As the building block of the Raman lattice, SO coupling is first studied in a one-dimensional (1D) bulk system and manifested by two hallmarks, the lock between the atomic spin and momentum, and the dephasing in the Rabi oscillation, respectively.

SO in a periodic lattice renders topological features. 1D Raman lattice showcases a novel symmetry-protected topological (SPT) phase beyond the tenfold Altland-Zirnbauer classification. SPT phases are distinguished by the Z₂ invariant determined from spin-textures. We highlight that textures not only in equilibrium, but also of dynamics far from equilibrium, after the quench between two distinct phases, reflect the band topology.

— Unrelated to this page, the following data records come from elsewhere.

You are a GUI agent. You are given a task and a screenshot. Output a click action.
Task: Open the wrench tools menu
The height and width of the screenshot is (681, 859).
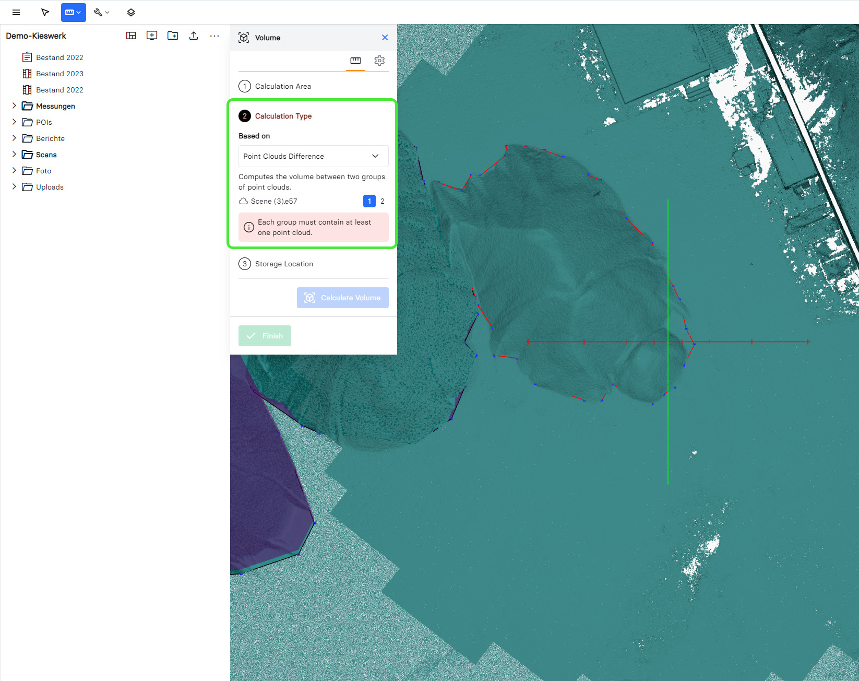click(x=101, y=13)
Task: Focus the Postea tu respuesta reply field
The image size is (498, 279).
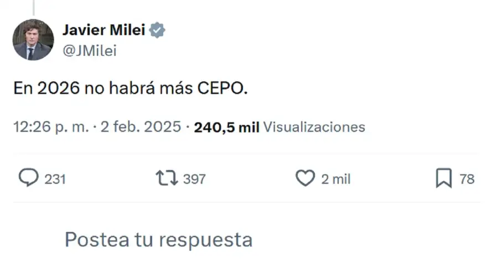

Furthermore, higher dimensional Raman lattices are more fruitful. A three-dimensional (3D) topological nodal line semimetal structure has been observed for the first time with ultracold atoms, and reconstructed by a well-designed (pseudo-) tomography — extraction of Dirac points on different momentum layers, thanks to the emergence of a crystalline symmetry. Similarly, topological features, such as band inversion lines that are bulk counterparts of Fermi arc states and connect Dirac points, are also uncovered from quench dynamics.

More is different. The SU(N) symmetric spin-independent interaction is exploited by Tan contact and collective modes. Enhanced by the (orbital) Feshbach resonance, the Raman lattice with tunable interactions can be applied to engineer elusive topological many-body phases, which is envisaged for unveiling attractive topological superfluids.